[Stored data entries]
- - - -
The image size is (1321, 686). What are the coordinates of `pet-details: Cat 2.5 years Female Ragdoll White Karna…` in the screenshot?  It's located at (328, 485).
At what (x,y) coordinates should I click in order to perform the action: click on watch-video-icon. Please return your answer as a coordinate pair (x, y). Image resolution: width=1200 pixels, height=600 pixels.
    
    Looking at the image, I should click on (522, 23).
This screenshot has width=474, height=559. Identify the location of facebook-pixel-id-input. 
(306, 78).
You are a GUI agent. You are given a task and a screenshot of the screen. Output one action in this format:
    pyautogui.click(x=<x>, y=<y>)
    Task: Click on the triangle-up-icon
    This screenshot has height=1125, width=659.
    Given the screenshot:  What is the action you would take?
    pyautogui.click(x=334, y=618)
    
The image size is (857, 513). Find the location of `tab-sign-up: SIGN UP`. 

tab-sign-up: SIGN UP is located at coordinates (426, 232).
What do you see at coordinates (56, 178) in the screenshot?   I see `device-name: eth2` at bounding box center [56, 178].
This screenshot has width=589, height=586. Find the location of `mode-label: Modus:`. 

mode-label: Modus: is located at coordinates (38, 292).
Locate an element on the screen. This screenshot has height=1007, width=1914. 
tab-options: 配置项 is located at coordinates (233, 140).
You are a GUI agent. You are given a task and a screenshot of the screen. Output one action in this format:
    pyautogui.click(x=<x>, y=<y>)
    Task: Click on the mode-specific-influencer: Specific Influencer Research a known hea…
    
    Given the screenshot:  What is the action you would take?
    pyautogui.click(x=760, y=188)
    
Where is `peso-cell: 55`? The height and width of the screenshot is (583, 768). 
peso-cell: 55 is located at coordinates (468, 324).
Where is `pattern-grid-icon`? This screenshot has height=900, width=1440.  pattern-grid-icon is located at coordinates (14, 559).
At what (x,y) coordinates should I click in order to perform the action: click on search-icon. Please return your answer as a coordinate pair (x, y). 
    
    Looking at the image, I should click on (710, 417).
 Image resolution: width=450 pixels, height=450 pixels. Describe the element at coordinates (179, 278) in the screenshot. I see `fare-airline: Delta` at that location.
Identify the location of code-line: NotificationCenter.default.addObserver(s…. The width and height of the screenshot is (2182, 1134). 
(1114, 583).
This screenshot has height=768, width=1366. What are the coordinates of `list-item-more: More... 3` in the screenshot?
- - - -
[Directions]:
Repeat the data above in full, line for line, with no changes.

[Solved exercise]:
The image size is (1321, 686). What are the coordinates of `pet-details: Cat 2.5 years Female Ragdoll White Karna…` in the screenshot?  It's located at (328, 485).
At what (x,y) coordinates should I click in order to perform the action: click on watch-video-icon. Please return your answer as a coordinate pair (x, y). Image resolution: width=1200 pixels, height=600 pixels.
    
    Looking at the image, I should click on (522, 23).
This screenshot has width=474, height=559. Identify the location of facebook-pixel-id-input. 
(306, 78).
You are a GUI agent. You are given a task and a screenshot of the screen. Output one action in this format:
    pyautogui.click(x=<x>, y=<y>)
    Task: Click on the triangle-up-icon
    This screenshot has height=1125, width=659.
    Given the screenshot:  What is the action you would take?
    pyautogui.click(x=334, y=618)
    
The image size is (857, 513). Find the location of `tab-sign-up: SIGN UP`. 

tab-sign-up: SIGN UP is located at coordinates (426, 232).
What do you see at coordinates (56, 178) in the screenshot?   I see `device-name: eth2` at bounding box center [56, 178].
This screenshot has width=589, height=586. Find the location of `mode-label: Modus:`. 

mode-label: Modus: is located at coordinates (38, 292).
Locate an element on the screen. This screenshot has height=1007, width=1914. 
tab-options: 配置项 is located at coordinates (233, 140).
You are a GUI agent. You are given a task and a screenshot of the screen. Output one action in this format:
    pyautogui.click(x=<x>, y=<y>)
    Task: Click on the mode-specific-influencer: Specific Influencer Research a known hea…
    
    Given the screenshot:  What is the action you would take?
    pyautogui.click(x=760, y=188)
    
Where is `peso-cell: 55`? The height and width of the screenshot is (583, 768). 
peso-cell: 55 is located at coordinates (468, 324).
Where is `pattern-grid-icon`? This screenshot has height=900, width=1440.  pattern-grid-icon is located at coordinates (14, 559).
At what (x,y) coordinates should I click in order to perform the action: click on search-icon. Please return your answer as a coordinate pair (x, y). 
    
    Looking at the image, I should click on (710, 417).
 Image resolution: width=450 pixels, height=450 pixels. Describe the element at coordinates (179, 278) in the screenshot. I see `fare-airline: Delta` at that location.
Identify the location of code-line: NotificationCenter.default.addObserver(s…. The width and height of the screenshot is (2182, 1134). 
(1114, 583).
This screenshot has height=768, width=1366. What are the coordinates of `list-item-more: More... 3` in the screenshot?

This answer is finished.